CUT TO: the next day at work, with me excitedly showing off my prize.

“Waffly!” my workmate remarked, full of admiration. “But how???”

I shrugged, myself unsure. Perhaps my ‘chutzpah’ (a word that is apparently pronounced like you’re clearing your throat) is the thing that I should be submitting to the Laboratoire Garnier for scientific testing. Perhaps my chutzpah is the real modern miracle.

Either that or I just have a really kind friend.

Do you have a recent act of kindness or a modern miracle to share?

 Image : Great Expectations iPhone Charger via here

  • Pingback: Lady In Red (Waffle Doona Cover) | Queen NDM, The Best

  • rumpus

    Modern miracle: beer in the cinema. Oh, and as for scientific testing…I’d love to know the active ingredient in Indian food that makes me feel so smiley as I fall asleep.
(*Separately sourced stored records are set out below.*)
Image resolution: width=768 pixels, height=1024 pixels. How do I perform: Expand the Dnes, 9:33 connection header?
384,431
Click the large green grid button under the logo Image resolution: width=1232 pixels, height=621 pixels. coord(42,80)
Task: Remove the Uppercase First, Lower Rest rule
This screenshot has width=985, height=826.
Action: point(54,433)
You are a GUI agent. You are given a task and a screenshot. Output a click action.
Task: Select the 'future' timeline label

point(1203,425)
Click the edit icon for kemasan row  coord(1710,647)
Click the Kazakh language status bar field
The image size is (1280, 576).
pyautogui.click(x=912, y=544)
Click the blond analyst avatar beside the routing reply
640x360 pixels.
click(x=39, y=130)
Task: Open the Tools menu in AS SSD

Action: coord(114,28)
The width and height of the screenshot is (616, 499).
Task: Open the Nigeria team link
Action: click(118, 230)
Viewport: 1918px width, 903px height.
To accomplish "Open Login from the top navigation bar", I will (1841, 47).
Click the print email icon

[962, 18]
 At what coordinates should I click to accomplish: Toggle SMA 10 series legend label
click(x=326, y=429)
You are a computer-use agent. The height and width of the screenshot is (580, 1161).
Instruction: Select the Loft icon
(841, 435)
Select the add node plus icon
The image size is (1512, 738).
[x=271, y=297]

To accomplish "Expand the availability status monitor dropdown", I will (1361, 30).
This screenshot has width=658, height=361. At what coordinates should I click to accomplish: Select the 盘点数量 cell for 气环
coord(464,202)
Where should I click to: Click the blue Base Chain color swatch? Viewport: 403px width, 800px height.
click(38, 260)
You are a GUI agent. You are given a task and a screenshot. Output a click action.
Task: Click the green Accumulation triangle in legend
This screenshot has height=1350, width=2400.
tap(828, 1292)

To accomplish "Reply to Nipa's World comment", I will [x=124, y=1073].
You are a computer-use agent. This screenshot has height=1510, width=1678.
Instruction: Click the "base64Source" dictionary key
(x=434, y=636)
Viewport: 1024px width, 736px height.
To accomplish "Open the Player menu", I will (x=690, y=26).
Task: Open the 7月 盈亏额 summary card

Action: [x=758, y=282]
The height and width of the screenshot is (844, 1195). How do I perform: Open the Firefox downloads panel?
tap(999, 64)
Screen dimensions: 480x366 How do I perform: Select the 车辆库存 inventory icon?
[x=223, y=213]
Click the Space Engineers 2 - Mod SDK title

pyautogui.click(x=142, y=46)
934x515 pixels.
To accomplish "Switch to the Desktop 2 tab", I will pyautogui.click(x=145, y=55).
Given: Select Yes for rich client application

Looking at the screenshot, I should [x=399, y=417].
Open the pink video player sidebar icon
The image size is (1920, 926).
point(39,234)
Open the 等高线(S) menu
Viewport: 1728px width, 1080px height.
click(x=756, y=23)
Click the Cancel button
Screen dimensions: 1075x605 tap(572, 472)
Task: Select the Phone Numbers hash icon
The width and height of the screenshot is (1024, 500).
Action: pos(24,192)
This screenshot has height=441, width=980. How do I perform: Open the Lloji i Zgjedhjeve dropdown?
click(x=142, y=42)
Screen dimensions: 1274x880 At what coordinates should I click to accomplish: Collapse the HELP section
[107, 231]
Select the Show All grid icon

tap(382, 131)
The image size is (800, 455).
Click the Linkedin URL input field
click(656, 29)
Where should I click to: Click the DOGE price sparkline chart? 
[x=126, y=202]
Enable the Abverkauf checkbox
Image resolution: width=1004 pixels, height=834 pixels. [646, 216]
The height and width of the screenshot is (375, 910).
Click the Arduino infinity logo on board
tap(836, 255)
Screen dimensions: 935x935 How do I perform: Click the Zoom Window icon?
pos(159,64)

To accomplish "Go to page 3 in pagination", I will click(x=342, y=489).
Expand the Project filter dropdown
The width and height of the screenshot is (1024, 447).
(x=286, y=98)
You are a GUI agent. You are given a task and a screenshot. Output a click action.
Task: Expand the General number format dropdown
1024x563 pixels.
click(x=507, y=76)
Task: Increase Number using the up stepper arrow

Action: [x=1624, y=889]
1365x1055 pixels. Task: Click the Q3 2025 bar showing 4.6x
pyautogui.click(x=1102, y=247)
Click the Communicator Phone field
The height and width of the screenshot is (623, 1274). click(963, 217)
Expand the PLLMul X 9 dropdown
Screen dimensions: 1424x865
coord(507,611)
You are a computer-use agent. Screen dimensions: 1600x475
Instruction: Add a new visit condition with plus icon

    • http://twitter.com/TheNDM Not Drowning Mother

      Free beer in cinema would taste even sweeter…

  • http://twitter.com/TheNDM Not Drowning Mother

    Readers may like to know that since this post was published, a friend has stepped forward offering to bring a jug of chilli-infused margaritas to my home on Friday afternoon. My chutzpah is paying off, peoples!

  • KC

    I’d like to call myself kind but really I was just thinking about the space under the bed that would be freed up by relinquishing the duvet cover. It was actually a chutzpah win-win scenario. So when do I get my frozen margarita?

    • http://twitter.com/TheNDM Not Drowning Mother

      You may have to come to my house to get it. I’m considering a John and Yoko style “bed-in” for the remainder of winter, in protest against time spent in non-red waffle covered splendour.

  • Magic Mike

    If you’d asked for the Blu-Ray player it would have been a different story. That’s my cosy place

    • http://twitter.com/TheNDM Not Drowning Mother

      Damn. I was saving that for next visit. There will *be* a next visit, right?

  • finecut

    a doona? I LOVE that word! What it must be like to live in Oz! We just dont get red waffle here in merrie old england.. I got 2 red waffle teatowels in America and they are amazing – SO absorbent. And after 3 years still such a vibrant rich red colour, does this shit never fade?
    THE nits. I will always say THE nits from now on, what were we thinking with just nits!
    I recently had a visit from a friend who brought a space theme curtain with her, fished out my unused sewing machine and sewed a mega cool dress for my 4 year old girl out of it, & then took me to see Bob Log on the guestlist! aah good friend. she irritates the hell out of me tho.

    • http://twitter.com/TheNDM Not Drowning Mother

      Doona is the kind of word that red waffle covers were made to hug. As for The Nits, you know it makes sense. It’s like The Plague, The Consumption and The Kardashians.